Sorry, I'd rather live free and know I might die in a globally warm world than create a slave state eco fantasyland because it migth save me from what might happen. You're talking about giving up tangible freedoms for a fantasy future that might avoid another fantasy future.
Kind of like communism: give up all your property and we will have utopia. HA! Fooled 'em once! Not twice!
This has always seemed a somewhat dishonest point. In the 70s and 80s, most predictive capacity was VERY limited with numerous known flaws, and if you actually read the real journals of the time, they say so. This isn't to say that there are no flaws in the current predictive ability, but it's clearly leaps and bounds better today in such a way that saying "well, you were wrong two decades ago!" just isn't a fair criticism. It's like saying that "hey you were wrong about the existence of cells before the invention of the microscope, so why should I take your microscope data to be valid: it could be wrong too! Nobody knows anything. Pah!"
If it's right, what does cause the change?
If that's not right,why are you bothering? Of course the ice caps melt once each year. And it has to do with what? Insolation? Or something else? What something else?
If the ice caps, when they return from gas, are smaller, than the year(s) before, they are said to be shrinking. Just as, here on Earth, we say a glacier, for example, is shrinking based on its winter extent from year to year, not its winter-to-summer extent.
So. The ice caps' extent is changing based on changes in solar energy. Well, slap your grandma. That's what I think I said.
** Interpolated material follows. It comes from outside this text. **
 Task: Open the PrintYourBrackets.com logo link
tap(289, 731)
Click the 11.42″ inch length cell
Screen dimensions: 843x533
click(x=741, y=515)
Or it could be SUVs we haven't noticed. I vote for solar radiation. And there are natural changes in solar radiation which are not alarming...? Where did I show any alarm? Thanks for telling me not to be alarmed. I was alarmed once, in 1979, I think. But it wasn't over climate. Something else.
But I feel better for the reassurance.
Here's a hypothesis: If the sun's energy increases so as to effect changes on Mars, possibly some of that energy increase HITS EARTH!! My guess is it's going out in all directions. How's that for a stretch? And if it hits earth, it might have an effect.
Which is, I submit, perfectly reasonable. And ought to be considered before insisting that anthropogenic causes are doing anything, much less anything serious.
For rough comparison,
World electricity production: 5.95e19 J/yr = 1.89e12 W on average
Solar energy striking Earth: 1.75e17 W = 100,000 times greater
I am not a climatologist, but I suspect the heat content of the energy we produce is insignificant compared to its sun-trapping properties.